* **Brief**
Where the string "screenshot" occurs in the material below, report the whole line.

* **Records**

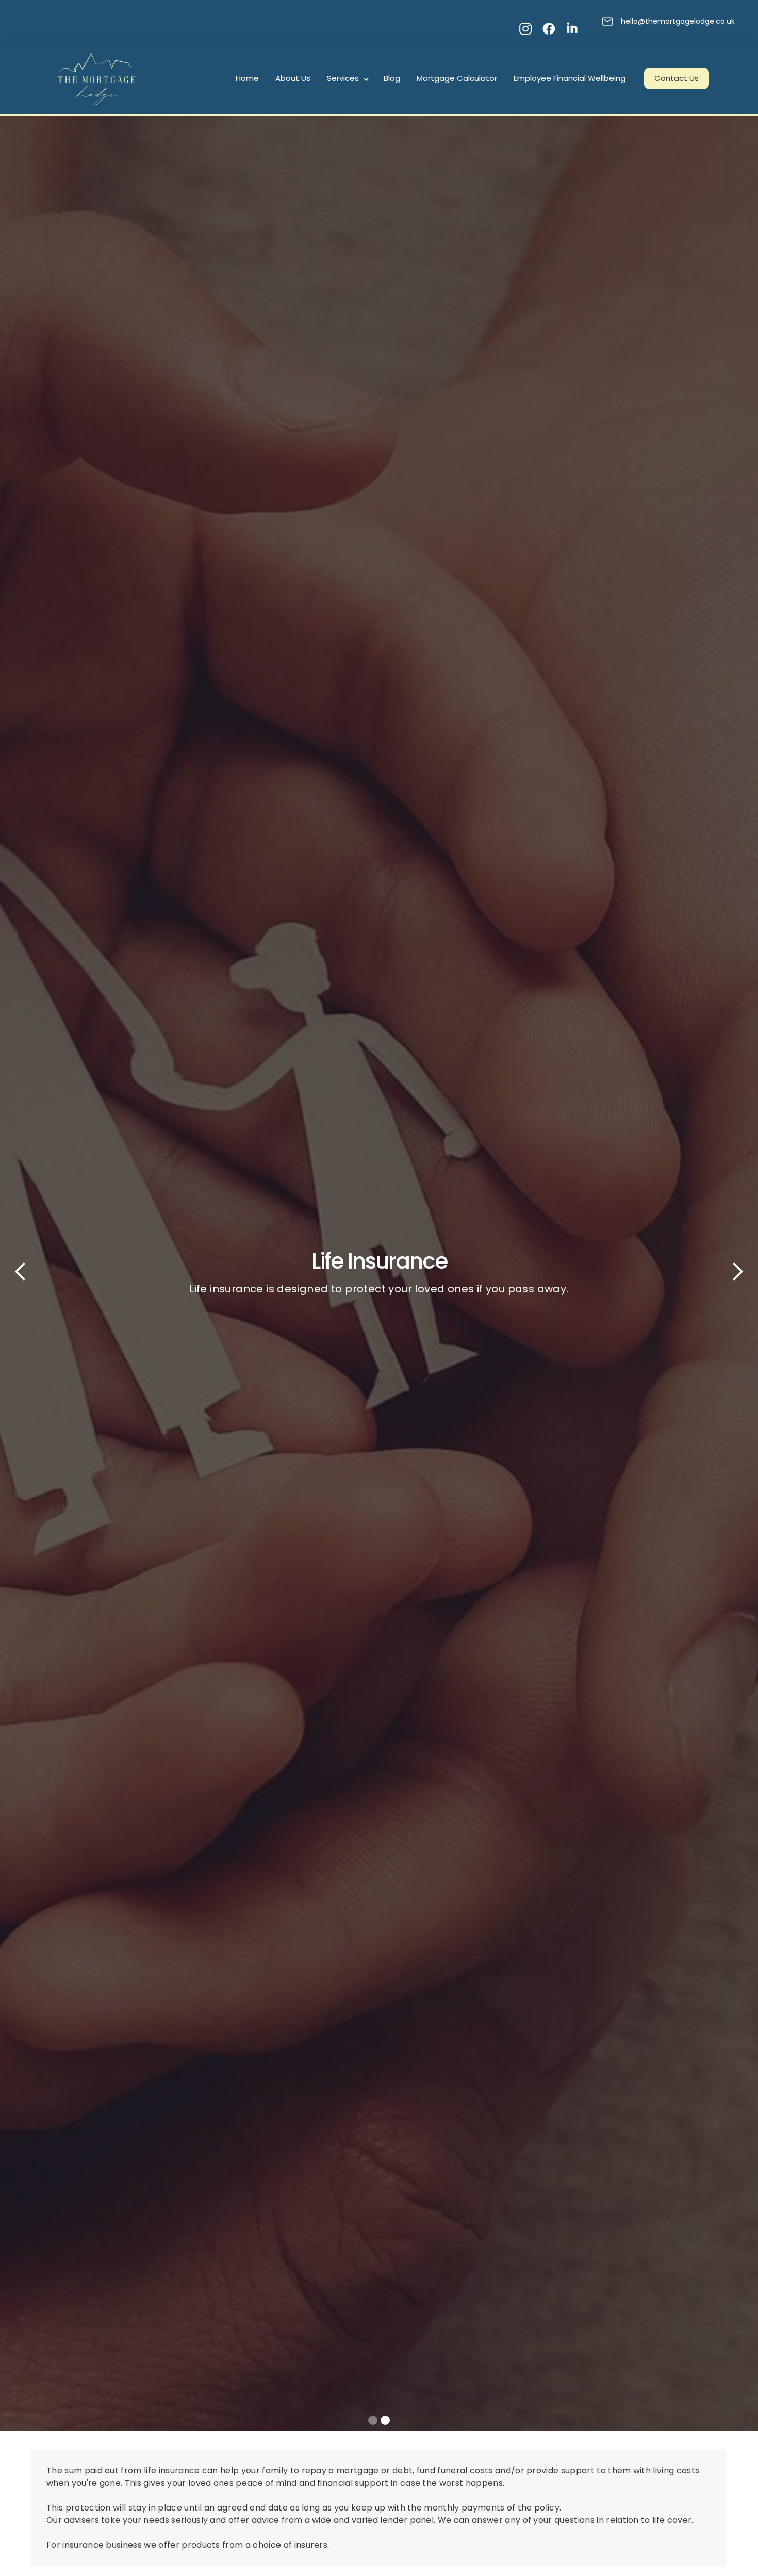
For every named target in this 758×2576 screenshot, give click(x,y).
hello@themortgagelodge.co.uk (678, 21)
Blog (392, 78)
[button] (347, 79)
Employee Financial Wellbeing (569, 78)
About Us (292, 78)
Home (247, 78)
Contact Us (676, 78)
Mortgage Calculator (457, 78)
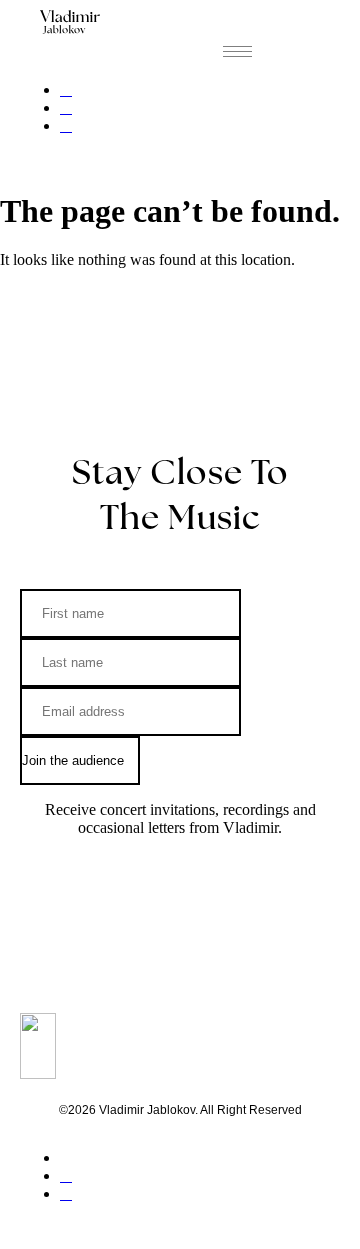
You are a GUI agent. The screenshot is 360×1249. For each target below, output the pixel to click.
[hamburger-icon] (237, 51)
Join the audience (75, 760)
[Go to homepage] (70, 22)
--
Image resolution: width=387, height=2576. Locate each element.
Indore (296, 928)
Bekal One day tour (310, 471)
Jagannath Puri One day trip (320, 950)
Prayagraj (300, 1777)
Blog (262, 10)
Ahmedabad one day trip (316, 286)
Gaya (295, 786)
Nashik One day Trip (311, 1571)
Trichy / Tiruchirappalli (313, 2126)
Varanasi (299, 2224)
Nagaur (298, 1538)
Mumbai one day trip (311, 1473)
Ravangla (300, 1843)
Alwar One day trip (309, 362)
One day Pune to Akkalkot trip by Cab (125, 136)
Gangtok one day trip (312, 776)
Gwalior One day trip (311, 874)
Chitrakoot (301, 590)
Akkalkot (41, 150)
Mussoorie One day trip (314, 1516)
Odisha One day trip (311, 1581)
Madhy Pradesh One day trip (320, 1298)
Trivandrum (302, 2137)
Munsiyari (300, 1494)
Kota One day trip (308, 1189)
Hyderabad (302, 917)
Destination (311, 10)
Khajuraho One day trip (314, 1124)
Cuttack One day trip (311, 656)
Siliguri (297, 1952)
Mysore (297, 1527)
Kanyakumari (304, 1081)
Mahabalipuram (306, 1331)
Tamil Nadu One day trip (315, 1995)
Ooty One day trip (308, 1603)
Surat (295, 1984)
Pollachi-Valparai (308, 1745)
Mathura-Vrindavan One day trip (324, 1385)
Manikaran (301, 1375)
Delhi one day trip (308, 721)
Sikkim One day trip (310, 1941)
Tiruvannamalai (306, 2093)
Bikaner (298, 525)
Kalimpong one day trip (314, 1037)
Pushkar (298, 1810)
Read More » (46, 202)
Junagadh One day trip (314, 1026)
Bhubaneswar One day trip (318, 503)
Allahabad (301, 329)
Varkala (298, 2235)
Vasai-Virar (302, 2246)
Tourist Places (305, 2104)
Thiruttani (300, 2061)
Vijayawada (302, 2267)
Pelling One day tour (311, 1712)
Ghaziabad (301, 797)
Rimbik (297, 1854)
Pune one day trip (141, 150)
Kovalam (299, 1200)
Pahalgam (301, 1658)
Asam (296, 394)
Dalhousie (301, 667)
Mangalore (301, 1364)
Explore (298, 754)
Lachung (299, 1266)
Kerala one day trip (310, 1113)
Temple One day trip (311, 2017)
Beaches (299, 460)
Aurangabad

* **Written response**
For every named target in this 758×2576 screenshot, give click(x,y).
You are a GUI agent. The screenshot is 360×1249. For each target below, output the pixel to click.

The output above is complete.